During his presentation, Alpesh Doshi talked about the importance of the embryology laboratory in optimizing success rates. Alpesh emphasized that is it very important to understand that there are clinical success rates, so your clinicians are very important, at the same time, you want to make sure that the embryology laboratory is also generating very optimum success rates. It is always the clinician or the doctor and the embryologist together that give the outcome of a success rate in an IVF clinic.
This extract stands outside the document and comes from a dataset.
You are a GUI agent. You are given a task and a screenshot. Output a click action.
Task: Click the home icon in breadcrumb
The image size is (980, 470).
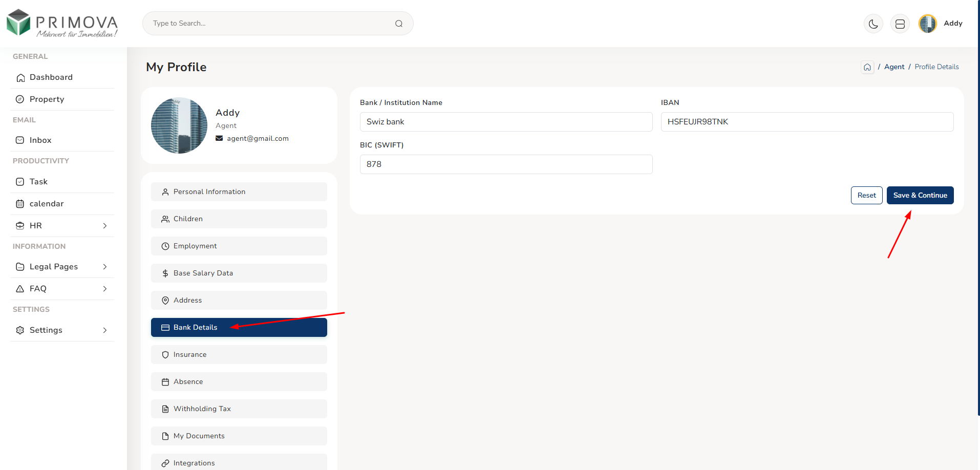[867, 67]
One of the main areas of optimizing patient outcomes is individualizing their treatment journey or patient care. It’s crucial not to treat patients as a one-size-fits-all because every patient is very different. One of the ways it’s done is by carefully monitoring the development of the embryo and selecting the right embryo for that patient. Embryo selection is very patient-centric, the embryos are looked at very individually based on the couple and the patient and then are selected for transfer. The precise monitoring of embryo development is also very significant to have a very fine-tuned approach to embryo selection.
In Vitro Fertilization (IVF)
IVF is one of the primary procedures that is offered for couples experiencing infertility in most fertility clinics. There are several stages of IVF treatment. The first stage is ovarian stimulation with hormones or medications and expecting multiple follicles to grow in the ovaries. During this follicular or ovarian stimulation, the patient has regular ultrasound scans to make sure that their follicles are growing as expected. Once the follicles have reached a certain size and are showing maturity, the eggs will be retrieved by a procedure called egg collection.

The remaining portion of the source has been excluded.